## Yönergeler
1/ Diyarbakır'daki eğitim sorunlarını anlatan yazıya göre kentsel dönüşüm hangi yerlerde sürüyor?
2/ Diyarbakır'daki eğitim sorunlarını anlatan yazıyı kaldığı yerden sürdürün.

##### Sayfa alıntısı

Eğitimde tuhaf şeyler yaşanıyor Diyarbakır’da…
Deprem dayanıklı olmadığı gerekçesiyle yıkılan okullar derslik ihtiyacı olmasına rağmen yapılmıyor, tadilatlar eğitim yılı başlamasına rağmen yetiştirilemiyor.
Şimdilik öne çıkan bu iki konuya eğileceğiz.
Diyarbakır birçok yeriyle şantiye sahasına dönmüş durumda; surlar onarılıyor, kaldırımlar gerekli gereksiz yenileniyor, sanat sokağı baştan aşağı yenileniyor, bunun için cafcaflı bir açılış bile düzenleniyor, Sur’da, Bağlar’da Yenişehir’de kentsel dönüşüm ağır aksak ve yanlışlarla dolu olsa da devam ediyor.
Ancak geleceğimiz olan çocuklarımız için acil ihtiyaç olmasına rağmen; bırakın yeni derslikler yapılması, yıkılan okullar bile yapılmıyor.
Ne tuhaf bir durum değil mi?
Her şeye para varken, eğitime yok, üvey evlat sanki!
Eğitimciler, öğrenciler, veliler kendi kaderlerine terk edilmiş gibi.
Üstelik tam anlamıyla kapsayıcı tedbirler alınmadan ve pandemi de yeni bir pik dönemi yaşanırken böylesine bir tablonun Diyarbakır özelinde yaşanması gerçekten üzerinde düşünülmesi gereken bir konu.

##########
##### Verilen malzeme

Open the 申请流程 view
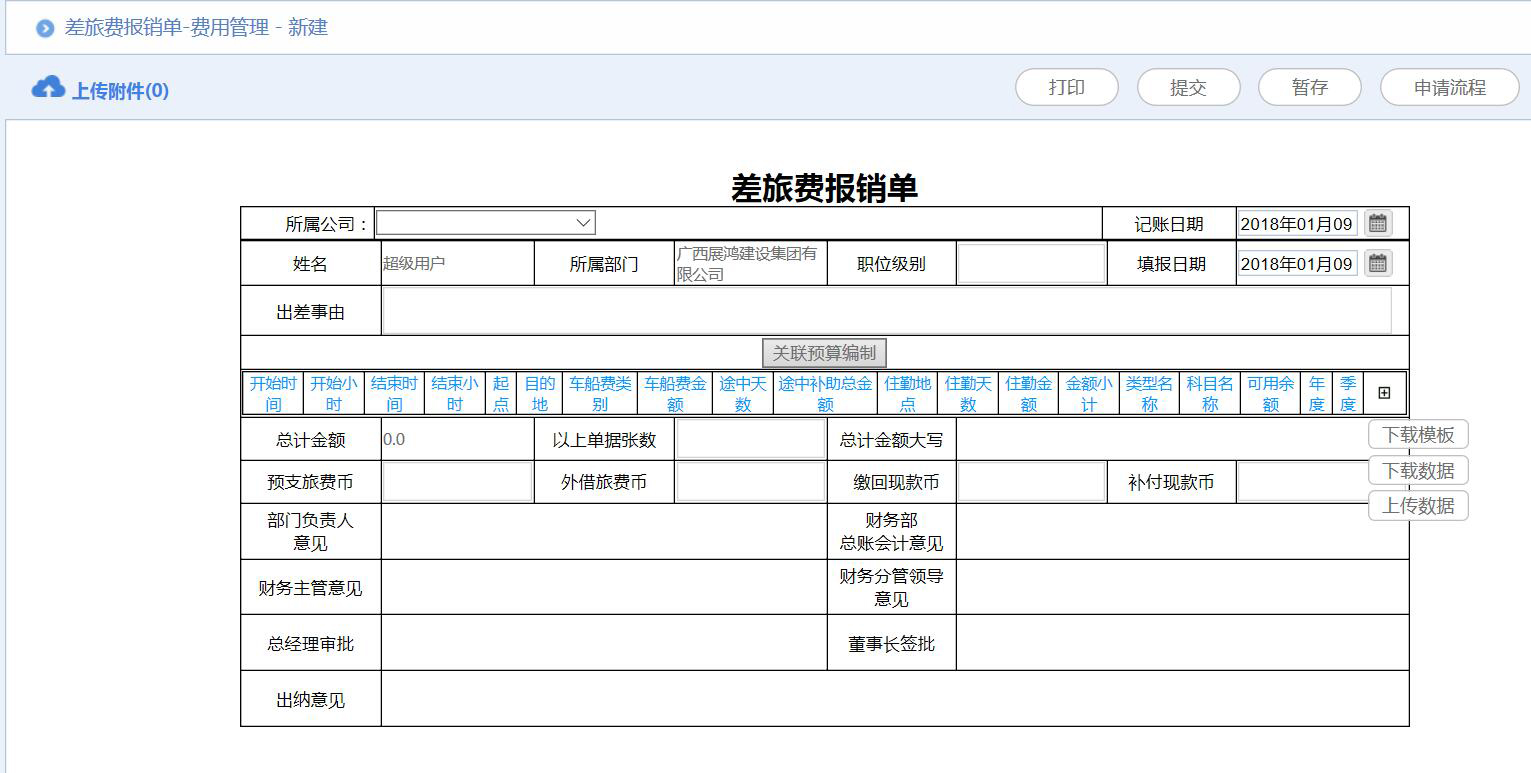The height and width of the screenshot is (773, 1531). point(1449,88)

##########

## Maddelere göre yanıtlar
1/ Sur, Bağlar ve Yenişehir'de.

2/
…
Gelelim eğitim ile ilgili çözüm olabilecekken her nedense göz ardı edilen bir çözüm önerisine.
Resmi büyütüp soruna farklı bir pencereden bakmaya ne dersiniz?
Kentte düz lise diye tabir edilen daha çok adrese dayalı Anadolu liselerindeki okullarda 40’lı, 50’li rakamlardaki sınıf mevcutları İmam-Hatip Liselerinde (İHL) neredeyse yok. 15-20 kişilik sınıflardan söz ediliyor.
İHL’lerde mevcudun az, diğer liselerde yüksek olmasının nedeni veli ve öğrenci tercihinden kaynaklı bir durum olsa gerek.
İHL’leri, diğer liselerdeki yoğunluğu azaltacak şekilde kullanmak mümkün değil mi?
Fiziki olarak ciddi bir dönüştürmeye de ihtiyaç yokken; bu ya birilerinin aklına gelmiyor; gelse bile ya da dile mi getirilemiyor.
Bu konuyu inanç üzerinden bir istismara ya da ön yargıya mahal vermeden başta Milli Eğitim Müdürlüğü ve eğitim odaklı sivil toplum örgütleri ciddi ciddi düşünmeli.
Bilemiyorum; belki bu konu dile getirildi de kabul mü görmedi ve üstü kapatıldı.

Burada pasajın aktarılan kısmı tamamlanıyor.